Is it responsible to travel to Israel? 

Both history and present of the state Israel is complicated, often ambiguous, and, if you believe the general media, apparently only full of conflict. Due to the latter I got a lot of both fearful and critical comments when I decided to travel to Israel for the international travel blogger conference TBEX held in Jerusalem mid march.

I got asked things like: How can you support a government enforcing such harsh settlement policies?  And: Aren’t you afraid to get hurt in the middle of these ongoing conflicts? I therefore asked myself:

Is it responsible to travel to Israel?
Safety concerns

So to start, I would like to answer the question of safety. While the extent of security measures when travelling to Israel already at the “home” airport seem out of scale and can become super annoying, one kinda feels safe before even entering the country.

Safe from the start – arrival in Israel. (Photo Credit: Philipp Luther)

Since I have only visited Jerusalem and Tel Aviv this time round, I can only speak for those destinations. However, regarding these two cities I felt safe a 100% in both cities morning, day and night. Jerusalem is full of security with a police check points almost at every corner in the Old City. Tel Aviv is through the modern infrastructure generally more spacious and well lit even at night, which makes you feel safe as well.

And in regards to missiles, which are apparently even these days occassionally directed in this countries direction, Israel has its Iron Dome, which catches them before they can hurt anybody. Sure, there may be rarely times this is not the case and there are times of war, but for the time being I do not think safety concerns should be a barrier for travelling to Israel.

Political concerns

In the Western media I don´t feel there is much coverage in Israel, yet, what is reported usually concerns ambiguous political issues such as the settlement policies. While I would not defend the latter, for example, in any way, I think it is important to recognize that there is a big part of Israelis, who are not in favour of such and other policies and restrictions either. I even heard of a mother never visiting her son, because he decided to move to settlements that she did not support.

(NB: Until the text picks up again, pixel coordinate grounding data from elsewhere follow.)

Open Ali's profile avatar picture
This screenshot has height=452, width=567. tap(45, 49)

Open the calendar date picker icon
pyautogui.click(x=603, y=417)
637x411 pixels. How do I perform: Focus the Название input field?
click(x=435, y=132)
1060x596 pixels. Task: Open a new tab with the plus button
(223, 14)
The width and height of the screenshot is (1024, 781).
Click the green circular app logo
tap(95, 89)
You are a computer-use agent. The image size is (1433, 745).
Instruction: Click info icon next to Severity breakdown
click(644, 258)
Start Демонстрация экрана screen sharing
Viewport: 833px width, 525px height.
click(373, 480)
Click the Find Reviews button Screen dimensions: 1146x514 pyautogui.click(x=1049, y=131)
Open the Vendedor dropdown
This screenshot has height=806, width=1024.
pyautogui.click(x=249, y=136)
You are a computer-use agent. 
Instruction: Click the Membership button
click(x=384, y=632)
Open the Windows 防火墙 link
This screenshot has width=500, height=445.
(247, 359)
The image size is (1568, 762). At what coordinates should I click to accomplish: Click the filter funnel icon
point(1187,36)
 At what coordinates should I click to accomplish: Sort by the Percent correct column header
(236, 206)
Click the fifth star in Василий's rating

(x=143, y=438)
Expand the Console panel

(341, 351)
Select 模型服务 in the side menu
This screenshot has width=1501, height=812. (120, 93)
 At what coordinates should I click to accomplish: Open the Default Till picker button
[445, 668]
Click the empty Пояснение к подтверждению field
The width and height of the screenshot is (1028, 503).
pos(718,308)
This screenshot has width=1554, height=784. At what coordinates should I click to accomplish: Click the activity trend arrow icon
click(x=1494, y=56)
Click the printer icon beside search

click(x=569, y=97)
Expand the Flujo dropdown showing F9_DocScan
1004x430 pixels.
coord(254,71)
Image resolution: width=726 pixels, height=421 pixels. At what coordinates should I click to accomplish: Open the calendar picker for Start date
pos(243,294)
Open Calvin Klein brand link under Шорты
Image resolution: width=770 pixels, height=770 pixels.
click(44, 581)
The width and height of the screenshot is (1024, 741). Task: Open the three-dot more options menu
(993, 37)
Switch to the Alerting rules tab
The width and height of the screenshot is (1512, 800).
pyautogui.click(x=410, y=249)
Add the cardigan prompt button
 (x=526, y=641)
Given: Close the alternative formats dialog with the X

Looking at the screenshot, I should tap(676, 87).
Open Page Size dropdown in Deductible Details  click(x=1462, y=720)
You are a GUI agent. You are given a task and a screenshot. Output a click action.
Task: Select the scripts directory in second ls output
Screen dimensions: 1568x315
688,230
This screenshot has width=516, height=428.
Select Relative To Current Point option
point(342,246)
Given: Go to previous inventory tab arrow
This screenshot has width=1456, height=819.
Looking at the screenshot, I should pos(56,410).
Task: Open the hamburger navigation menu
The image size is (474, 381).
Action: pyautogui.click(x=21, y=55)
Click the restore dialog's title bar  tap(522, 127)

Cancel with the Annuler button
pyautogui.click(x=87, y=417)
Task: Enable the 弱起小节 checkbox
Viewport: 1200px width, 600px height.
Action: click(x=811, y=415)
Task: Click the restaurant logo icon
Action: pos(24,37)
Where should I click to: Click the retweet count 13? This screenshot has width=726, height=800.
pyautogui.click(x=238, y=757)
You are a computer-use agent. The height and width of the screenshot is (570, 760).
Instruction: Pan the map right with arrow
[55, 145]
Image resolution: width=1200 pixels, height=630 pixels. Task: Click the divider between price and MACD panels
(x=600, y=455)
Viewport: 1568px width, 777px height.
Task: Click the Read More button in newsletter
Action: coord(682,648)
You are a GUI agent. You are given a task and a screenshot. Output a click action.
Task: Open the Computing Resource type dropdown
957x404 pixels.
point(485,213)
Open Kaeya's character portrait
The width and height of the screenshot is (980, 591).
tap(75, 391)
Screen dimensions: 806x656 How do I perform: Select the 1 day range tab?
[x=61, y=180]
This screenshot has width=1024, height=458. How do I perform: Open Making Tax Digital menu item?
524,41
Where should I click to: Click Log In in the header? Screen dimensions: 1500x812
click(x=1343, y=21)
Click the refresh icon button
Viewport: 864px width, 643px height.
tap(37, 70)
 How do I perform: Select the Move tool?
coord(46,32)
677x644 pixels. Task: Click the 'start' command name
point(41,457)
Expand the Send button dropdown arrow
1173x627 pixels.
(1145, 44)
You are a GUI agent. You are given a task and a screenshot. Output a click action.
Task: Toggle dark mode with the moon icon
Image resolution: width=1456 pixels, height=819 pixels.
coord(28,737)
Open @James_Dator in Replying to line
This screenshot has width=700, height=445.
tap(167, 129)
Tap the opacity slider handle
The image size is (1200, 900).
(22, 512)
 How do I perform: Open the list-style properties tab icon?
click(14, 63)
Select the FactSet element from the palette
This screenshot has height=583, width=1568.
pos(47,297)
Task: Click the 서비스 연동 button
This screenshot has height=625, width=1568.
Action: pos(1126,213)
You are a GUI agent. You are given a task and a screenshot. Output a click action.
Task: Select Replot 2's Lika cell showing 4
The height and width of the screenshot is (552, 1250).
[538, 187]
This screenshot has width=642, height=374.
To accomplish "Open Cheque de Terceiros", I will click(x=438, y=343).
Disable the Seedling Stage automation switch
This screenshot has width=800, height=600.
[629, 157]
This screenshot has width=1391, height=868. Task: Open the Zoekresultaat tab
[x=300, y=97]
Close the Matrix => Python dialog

Travelling to Israel you actually get a feel for the diversity of this nation and its inhabitants. Yes, there may be discrimination towards Palestinians in certain areas, but there is also discrimination within the Jewish fate depending where people orginally came from, which feels unreal thinking about what they have been through. However, this makes you see, they are neither special nor evil, simply human after all.

To the most part (at least in Jerusalem and Tel Aviv) it is amazing how followers of the Jewish, Muslim and Christian faith can live side by side in harmony. Somehow it feels like, since with some of the holiest places of each faith being so close together, they know they are not all too different from each other in the end.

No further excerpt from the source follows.